The Syracuse Herald gave some coverage of Dr. Erdman’s visit to his birthplace in Fayetteville, NY that year, noting:

“Dr. Erdman was born in Fayetteville, where his father was a Presbyterian minister, but when he was three weeks old, his parents moved to another charge.

“In spite of the short time Dr. Erdman was a resident of the Onandaga County village, however, he has frequently visited his birthplace and this week, before the adjournment of the General Assembly which he is attending, he will again visit his birthplace, he said Saturday.

“Dr. Erdman’s father, the Rev. William Jacob Erdman, preached in the same church, and lived in the same manse as did the father of Grover Cleveland, former President of the United States. His youngest daughter is the wife of Francis Grover Cleveland, son of the late former President.

“The greater part of Dr. Erdman’s boyhood was passed in Jamestown. He also lived in Chicago where his father was pastor of Dwight L. Moody’s church. He was graduated from Princeton University in 1886 and from Princeton Seminary in 1891. He holds [honorary] doctor’s degrees from Wooster College, Princeton University and Davidson College.

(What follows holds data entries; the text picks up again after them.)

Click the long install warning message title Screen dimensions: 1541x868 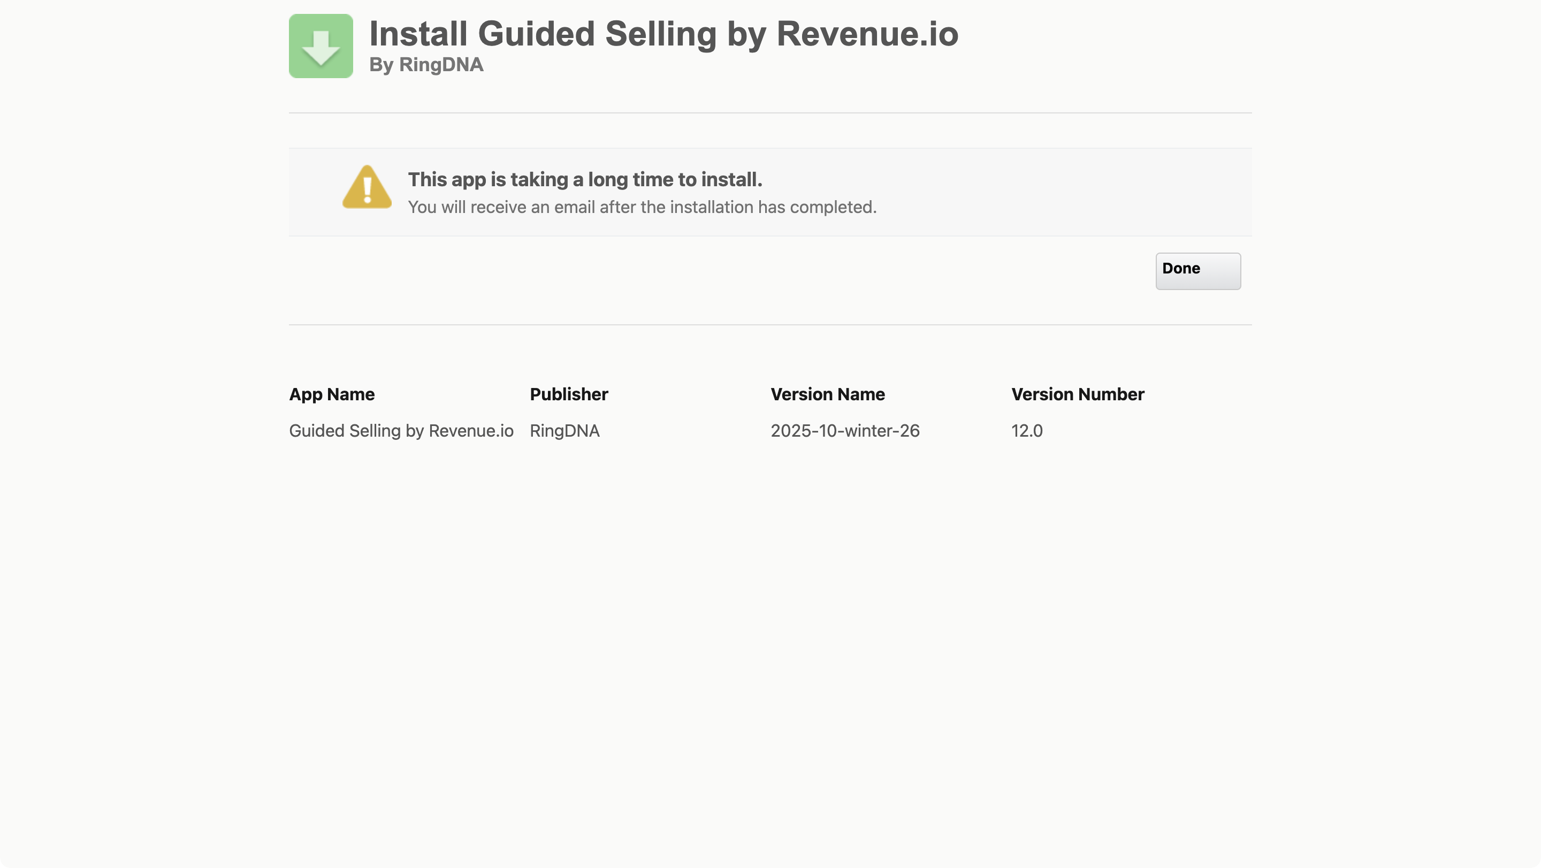click(584, 179)
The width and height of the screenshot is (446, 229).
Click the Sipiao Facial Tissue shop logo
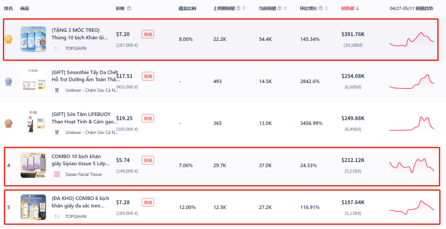[x=57, y=174]

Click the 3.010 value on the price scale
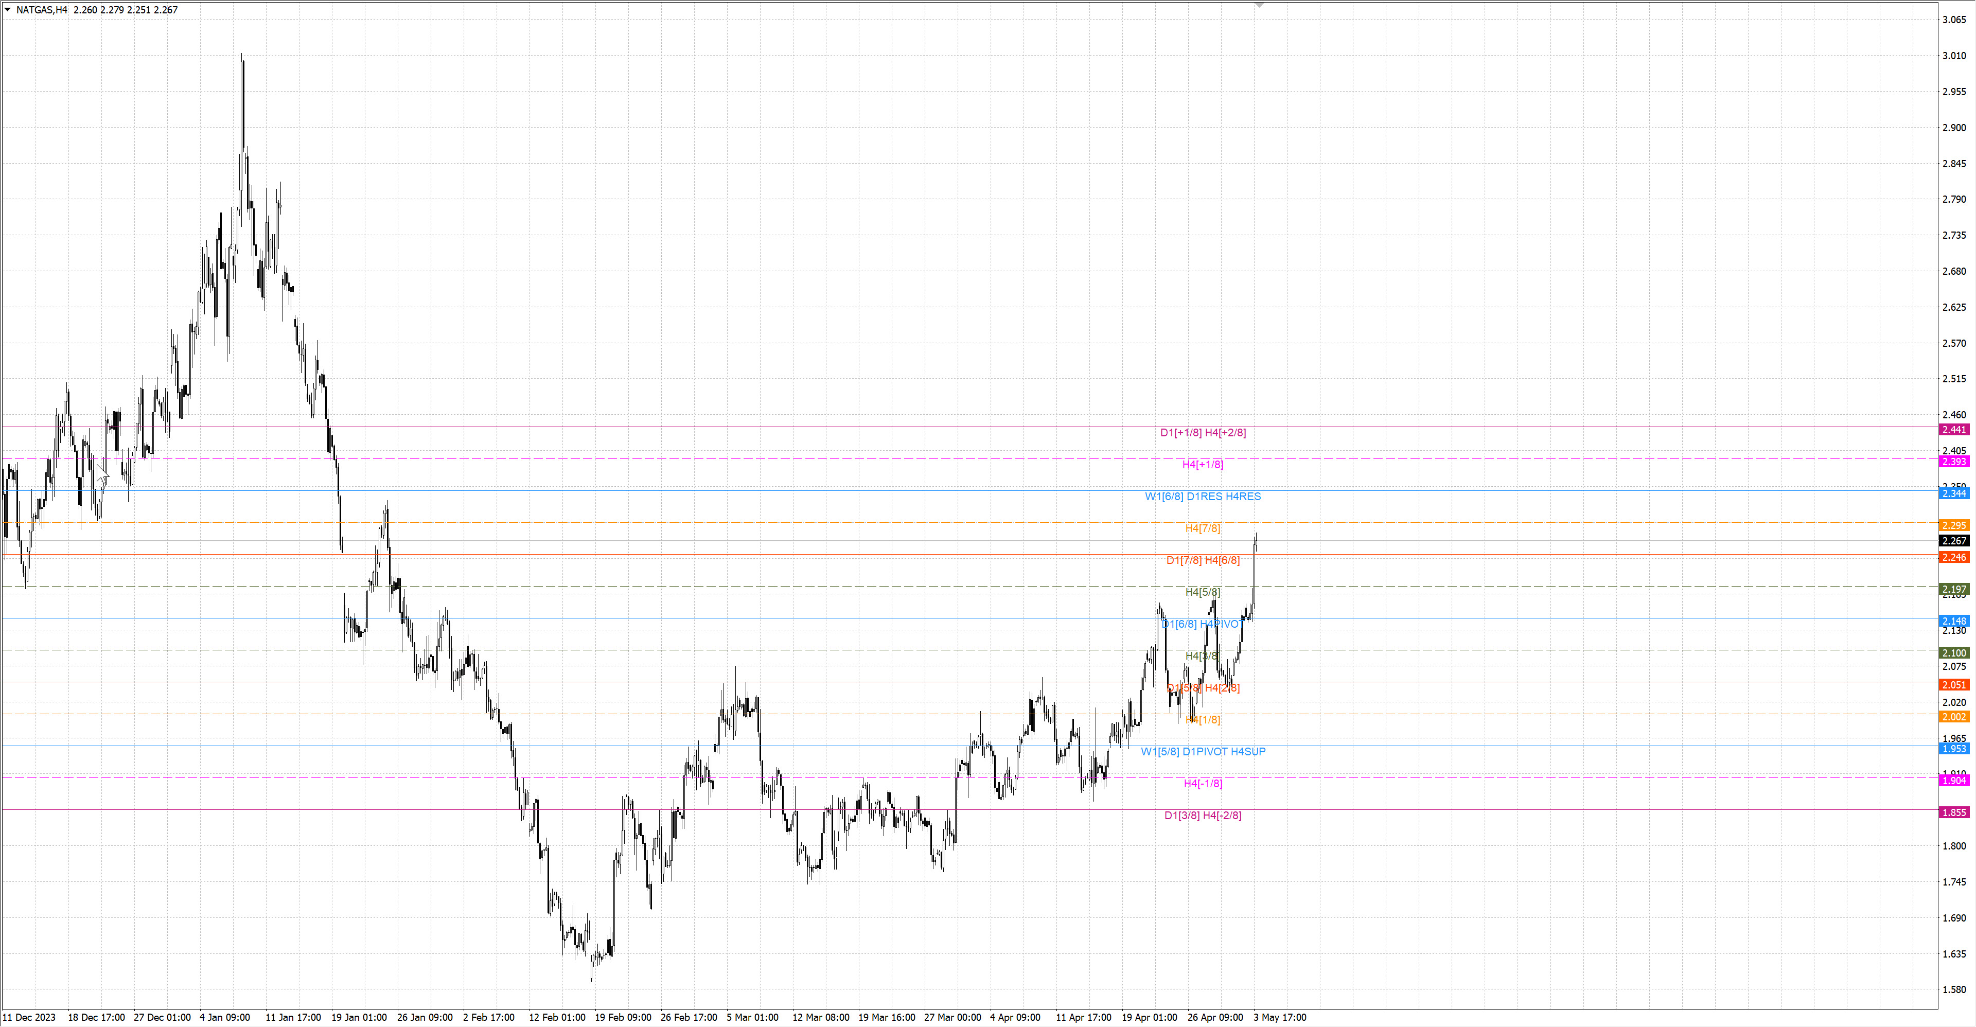pyautogui.click(x=1954, y=55)
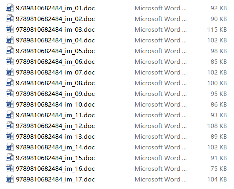The image size is (234, 189).
Task: Click Word icon of im_05.doc file
Action: point(10,51)
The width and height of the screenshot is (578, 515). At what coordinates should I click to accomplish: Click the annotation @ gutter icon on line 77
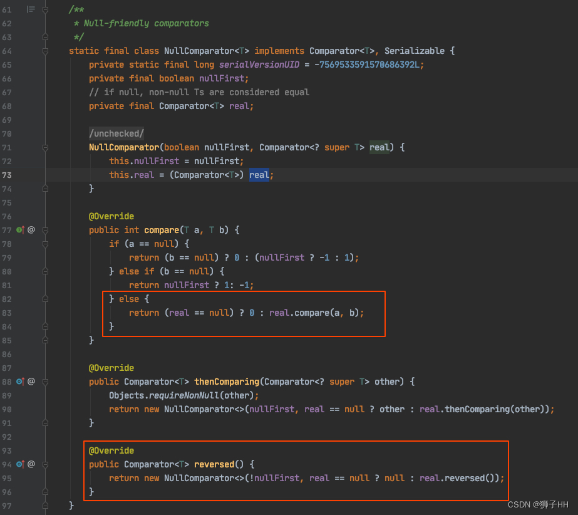point(31,230)
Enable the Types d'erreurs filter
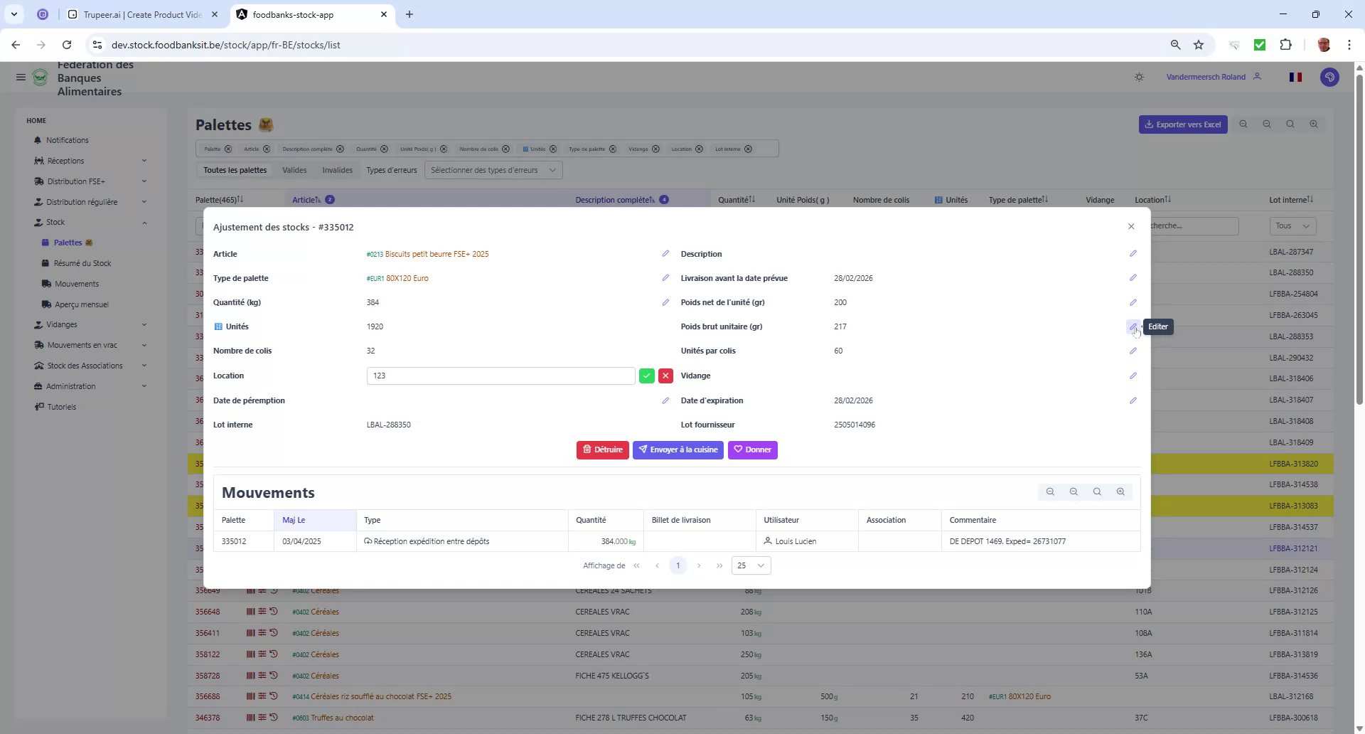The height and width of the screenshot is (734, 1365). click(391, 170)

“For six years following his ordination in 1891 he was pastor of the Presbyterian Church at Overbook, Pa. Then he became pastor of the First Presbyterian Church of Germantown, Pa., where he remained until 1906 when he became a Princeton professor.

“He became a member of the Presbyterian Board of Foreign Missions in 1906 and in 1926 was elected as president, an office he still holds. He was elected moderator of the Presbyterian General Assembly in 1925. In the same year he was moderator of the New Brunswick Presbytery. In 1910 he was a delegate tot he World Missionary Conference in Edinburgh and in 1922 to the National Christian Council in Shanghai.

“He is the author of many books, including The Ruling Elder, Sunday Afternoon with a Railroad Man, Coming to the Communion, Within the Gates of the Far East, The Return of Christ, The Lord We Love, The Spirit of Christ, The Life of D.L. Moody, and expositions of most of the books of the New Testament.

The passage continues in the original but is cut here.